Б. оставил неоконченную драму из времен Бориса Годунова, стихотворные переложения псалмов и молитв, заметки о литературе, в частности о "Мертвых душах" Н. В. Гоголя, переводы научных трудов и много оригинальных работ (большей частью неопубликованных) по вопросам народного хозяйства, статистики, финансов, права, этнографии и др.Интересовался русскими поэтами XVIII в. (М. В. Ломоносовым, И. Ф. Богдановичем, Г. Р. Державиным), продолжал и развивал их одописные традиции. Из поэтов-современников Б. имел контакты с В. А. Жуковским, памяти которого посвятил стихотворение "12 апреля 1862" (к 10-летию со дня смерти поэта), с декабристом В. Ф. Раевским, адресовавшим,, #му дружеские послания в стихах.
Б. был склонен к филологическому экспериментаторству со стиховыми формами. В "Одичалом" виртуозно использует внутреннюю рифмовку, в "Писаниях сумасшедшего" некоторые сбивчивые мысли излагает ритмической прозой, создавая иллюзию скороговорки юродивого, бормочущего заговор или заклинание; интересны опыты описания и батальных сцен (наброски-этюды на темы Крымской войны): "Стащу стопушечные с суши / И в сто узлов пущу бежать". Хоры девушек в неоконченной драме -- опыты фольклорной стилизации.

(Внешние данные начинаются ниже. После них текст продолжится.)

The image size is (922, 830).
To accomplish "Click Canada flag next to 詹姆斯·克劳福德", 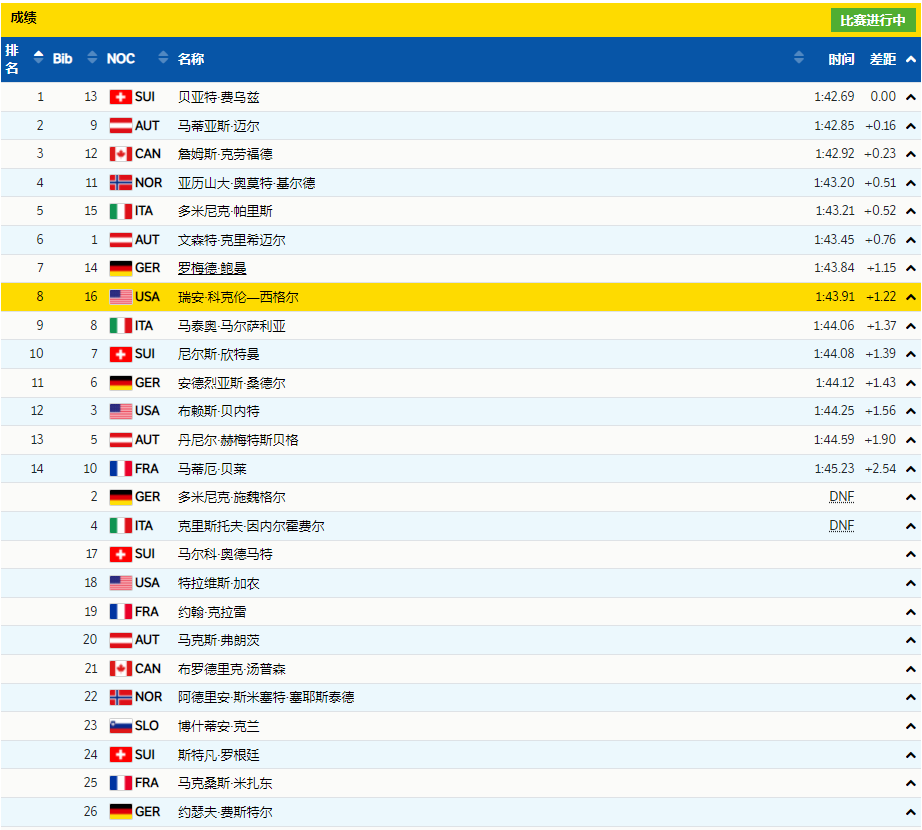I will 120,154.
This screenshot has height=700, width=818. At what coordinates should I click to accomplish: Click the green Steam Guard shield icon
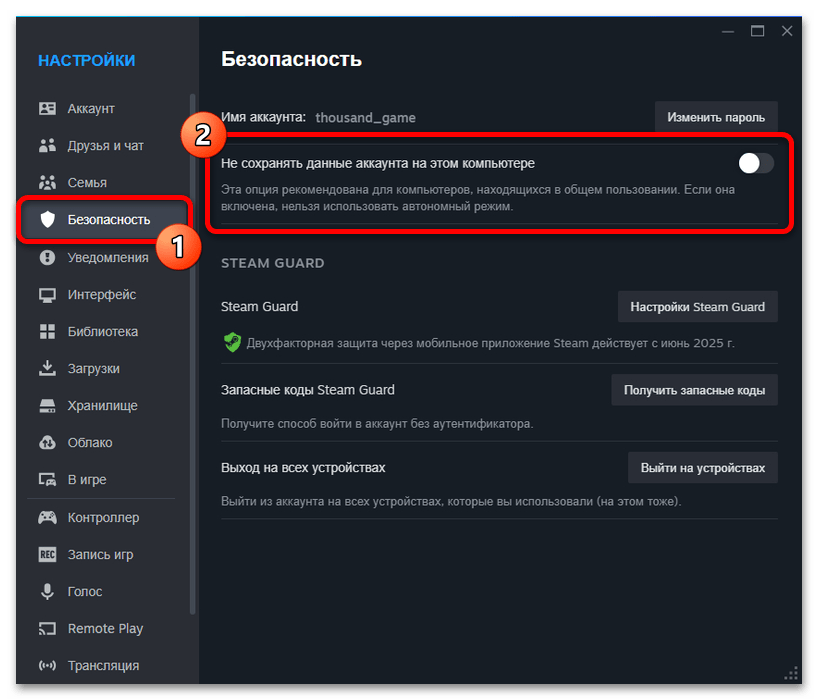click(232, 343)
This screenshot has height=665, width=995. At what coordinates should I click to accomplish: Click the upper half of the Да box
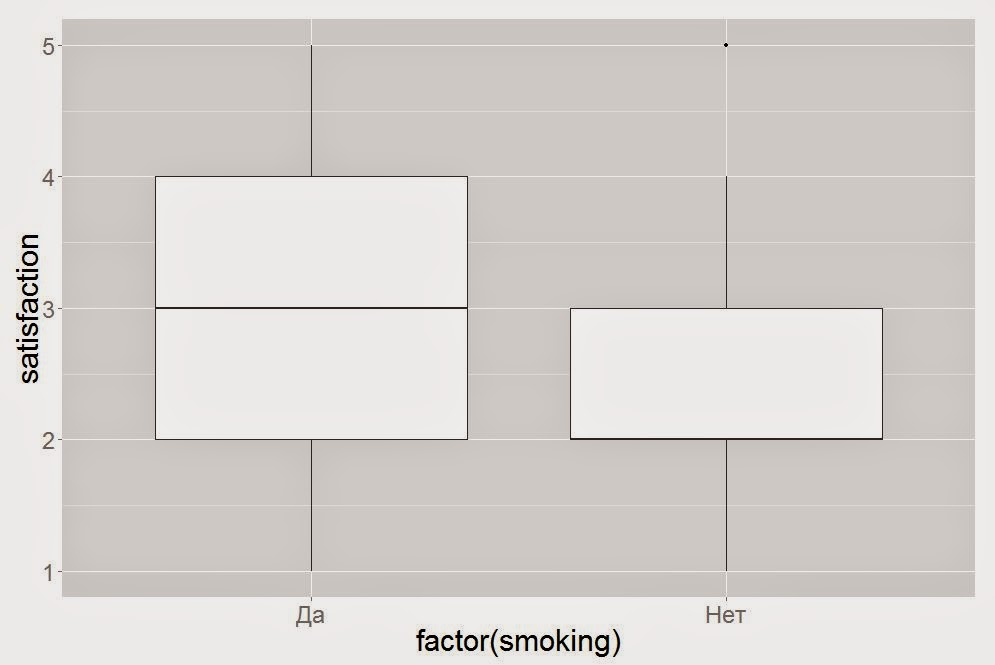[x=311, y=242]
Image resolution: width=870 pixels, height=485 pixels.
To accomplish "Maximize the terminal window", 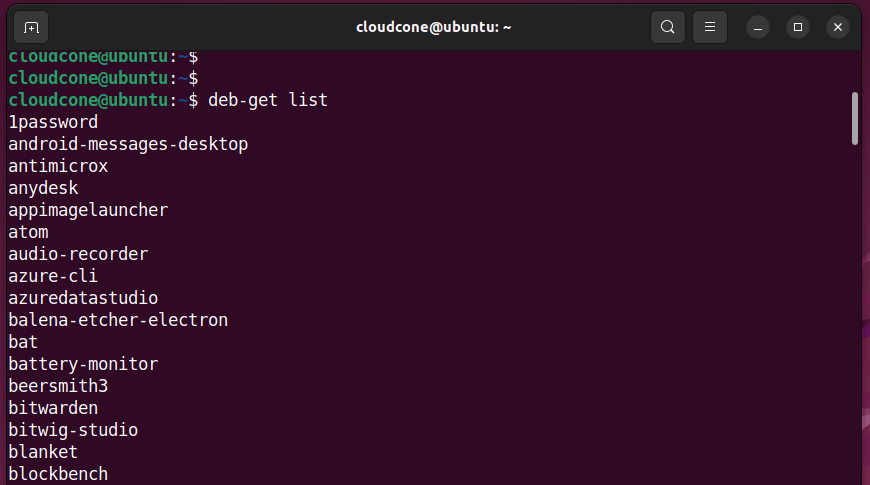I will coord(798,27).
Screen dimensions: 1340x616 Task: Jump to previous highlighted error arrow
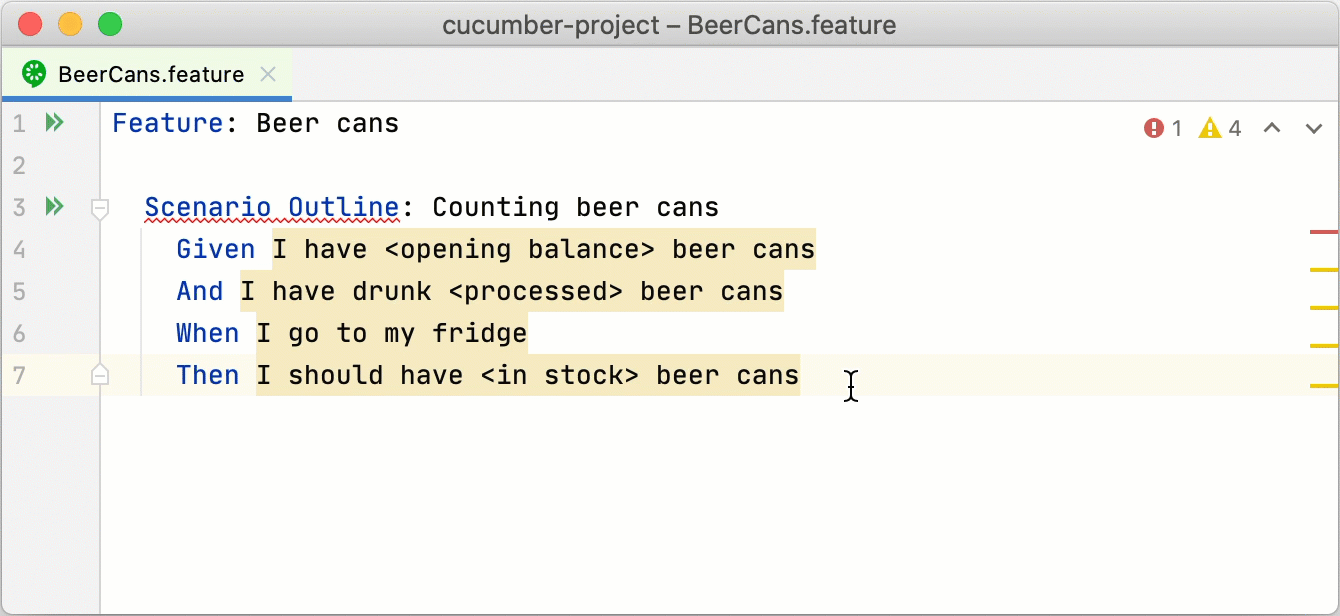[1272, 128]
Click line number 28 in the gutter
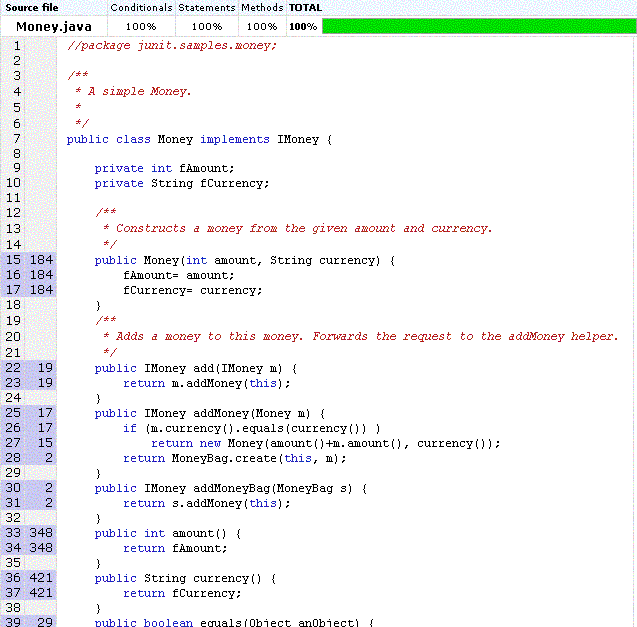The image size is (637, 627). (x=13, y=458)
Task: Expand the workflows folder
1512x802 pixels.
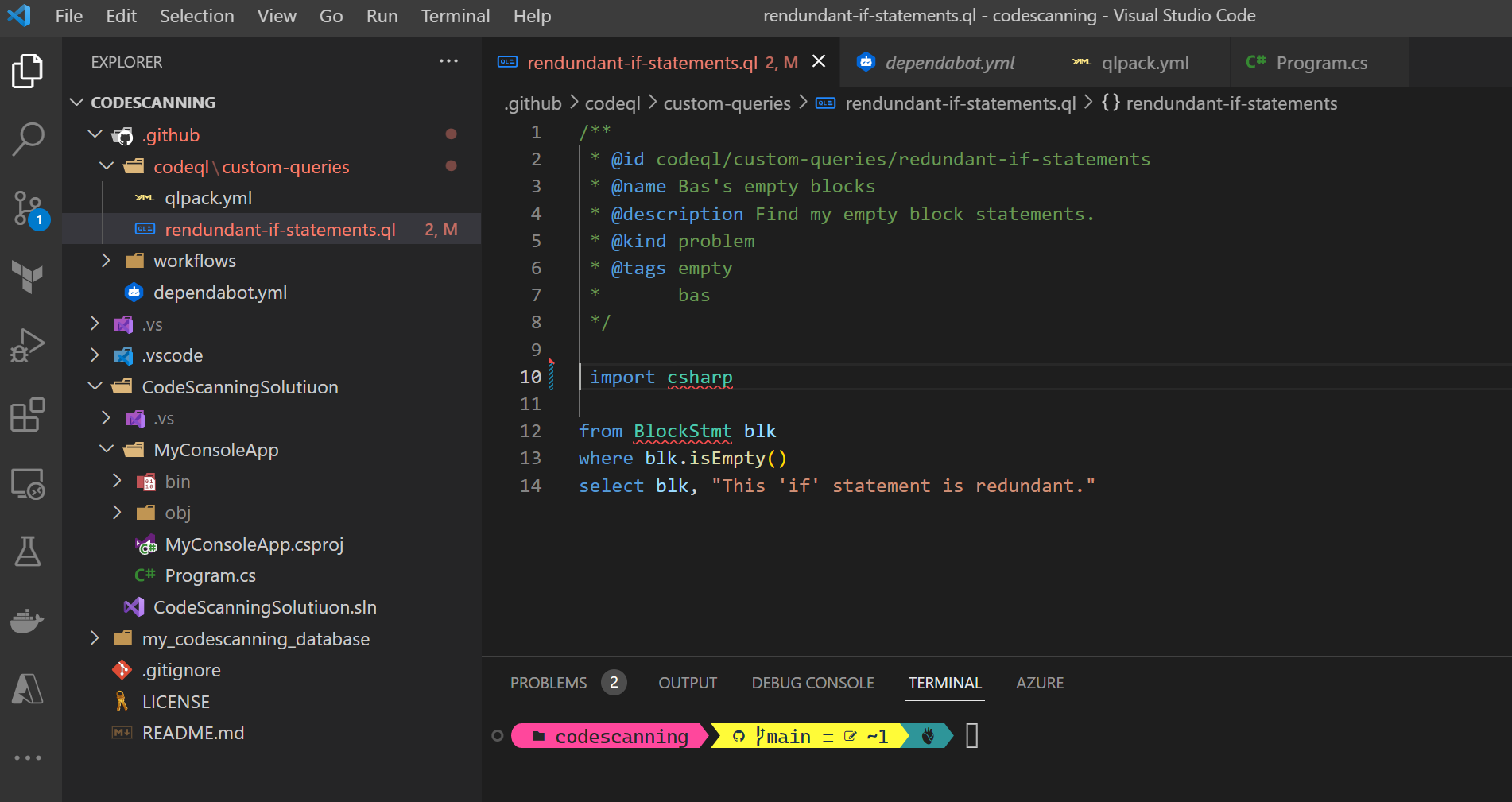Action: pos(194,261)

В "Тюремной песни" Б. средствами иносказания создает волнующий патетический пейзаж -- с ковылем, с торжественным закатом: "Светися, красная, светися / В холмах седых, Россия-мать!" Б. смело сочетает, а иногда сталкивает разнородные стили: интонации романтической скорби с характерно классицистическими нотами восторга, пафоса; лексика молитв, торжественных покаяний перемешана с научными (Б.-- астроном, математик) и даже техническими терминами: "Служить бессмертью уповаю, / Хаоса сплавливая гарь", "Страстей нечищенным волненьем..." Примечательна упорная приверженность Б. к традиционной строфической форме -- одическому 10-стишию и его различным видам. Хотя далеко не все рискованные опыты удавались поэту, все же экспериментаторство Б. никогда не выливалось в бездушную и искусственную изощренность, не ослабляло серьезности и трагизма (биографически мотивированного) лучших его произведений.
При жизни и многие годы после смерти Б.-поэт был известен лишь как автор "Одичалого" (опубл. в 1859 г.), ассоциировавшегося в сознании некоторых современников с "Шильонским узником" Дж. Г. Байрона -- В. А. Жуковского. Остальные стихотворения, поэмы, а также письма и отрывки из "Писаний сумасшедшего" публиковались в XX в. и воспринимались как параллели-аналоги к философским построениям Л. Шестова, к теории экзистенциализма (мотивы одиночества, отчужденности, ощущение себя на грани жизни и смерти, обретение внутренней свободы своего "я" как следствие решающего выбора в экстремальной ситуации), хотя исторически экзистенциализм опирался на традиции иных, более известных своих "предшественников" XIX в. В последние годы фигура Б. привлекала также внимание современных писателей: роман Ю. Н. Сбитнева "Частная кара", поэма П. В. Вегина "Non exegi monumentum".